Home
April 2021 - Schottky Diode Matching
If the character on the left is familiar to you - then I've probably "found my tribe". :-)
This was Marvin (the paranoid android) from the Hitchhikers Guide to the Galaxy. He was known to complain about a "terrible pain in the diodes down my left side".
And that's the tenuous link to the subject of this article. Diodes - and matching them.
The reason behind why I would want to is once again because of the super Youtube channel of Charlie Morris ZL2CTM - In his series about building an SSB transceiver, he describes how to make a diode ring mixer. He bases it on carefully matched Schottky diodes taken from a large sample. He shows a simple set up using just a couple of resistors with measurement using two multi-meters.
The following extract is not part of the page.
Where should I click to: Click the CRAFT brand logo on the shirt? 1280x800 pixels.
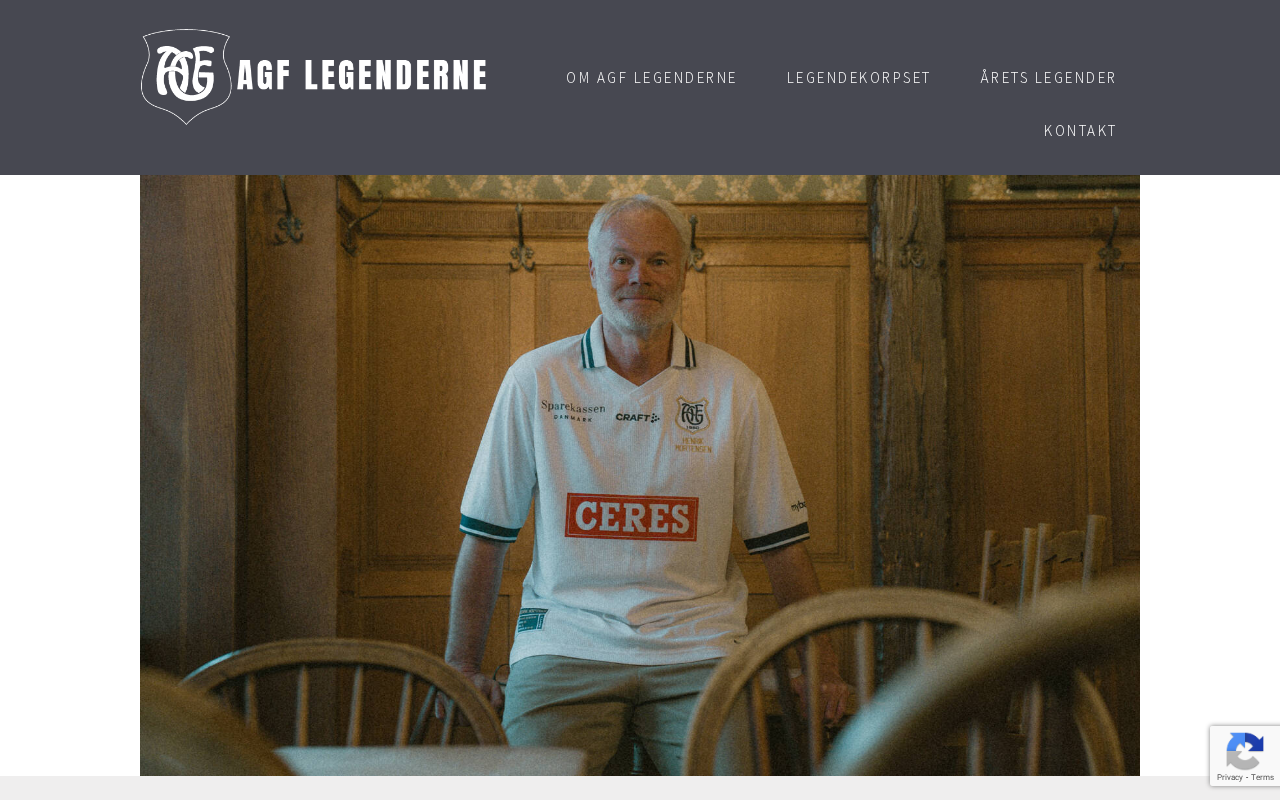pyautogui.click(x=637, y=417)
Charlie adjusts the supply voltage until he measures 10 mV across the 10 ohm resistor. That means that the current flowing through the diode under test is 1mA. He then measures the voltage across the schottky diode and then the test is repeated with all the diodes. The results recorded. by laying his diodes out on a sheet of paper - and thus he found a set of four diodes.
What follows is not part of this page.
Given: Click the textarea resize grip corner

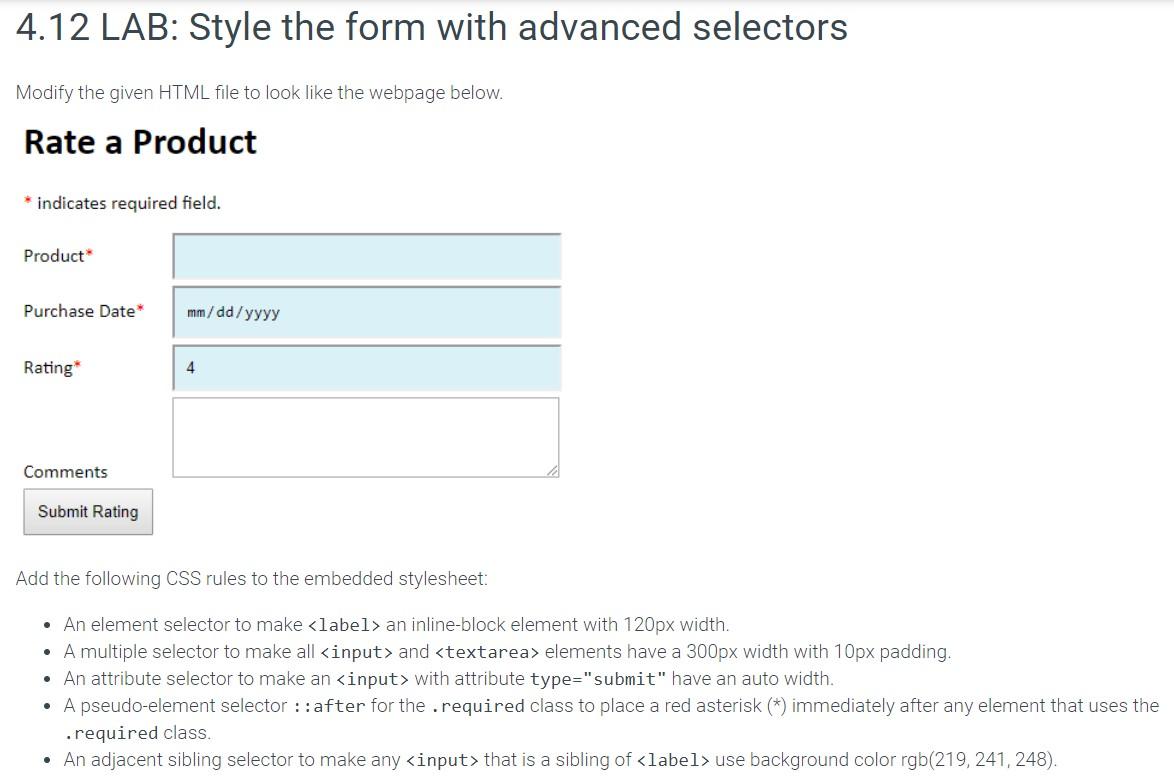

Once four closely measured diodes were selected - this is the mixer circuit that they went into.
Here are the two links to Charlie's mixer videos on Youtube one and two.
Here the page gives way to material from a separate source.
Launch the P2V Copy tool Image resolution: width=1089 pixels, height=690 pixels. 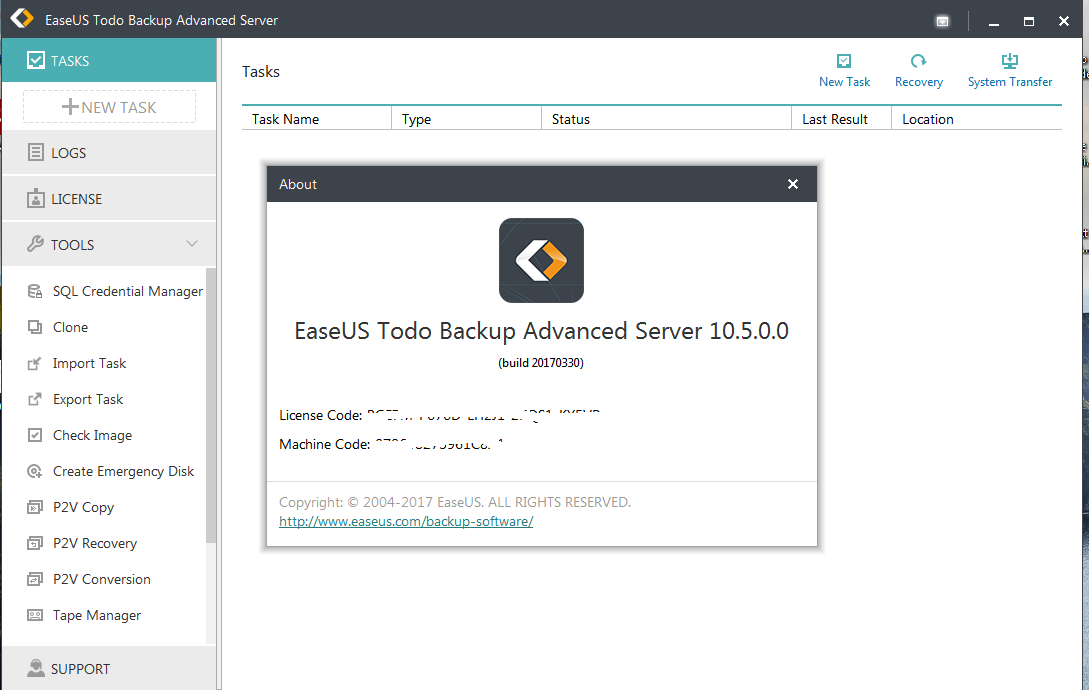coord(82,506)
My method was based on the scary realisation that having separated all those diodes they were never going to stay glued to a sheet of paper for the next time I needed them - and storage was going to be a problem in my limited space.
So I did not separate them at all - and instead I numbered them still connected to the strip.
Here shown below I have the clips of my little test jig connected to the last diode on the strip. I have numbered them every ten diodes. I discovered that when power was connected to the diode the voltage crept up slowly and didn't stabilize for around 10 seconds. I discussed this with Charlie and he agreed that it was probably the diode heating up slightly.
So I tried clipping a heat sink to the lead and that had a positive effect of keeping it cool. I could take a reading right away. My little test jig looks like this:
As an experiment, I used both my new multi-meter which allowed resolution to four decimal places, and my old meter in parallel in the "Meter 1" position. This was to see if a set of four diodes that measured more closely as being identical performed better than a set of four that were a little further apart.
The results were recorded into a spreadsheet (part of which is shown below). The left hand set of results are from the tests. The right hand data set is having sorted the results ascending on the "meter 1" column
Of the sorted data set it seems that diodes (shown with a green background) number 1,79,87 and 43 would constitute a close match. In this case the results measured on the old three decimal place meter would have been close too.
However, the results shown at the top with a blue background show that there was a wider spread in actuality when you compare the four decimal place meter readings. I got mine from Amazon for £35.99 (delivered).
There were quite a few sets found in the tested sample of 117 schottky diodes. So providing that I don't lose that spreadsheet I can dip in and take four more at a later date.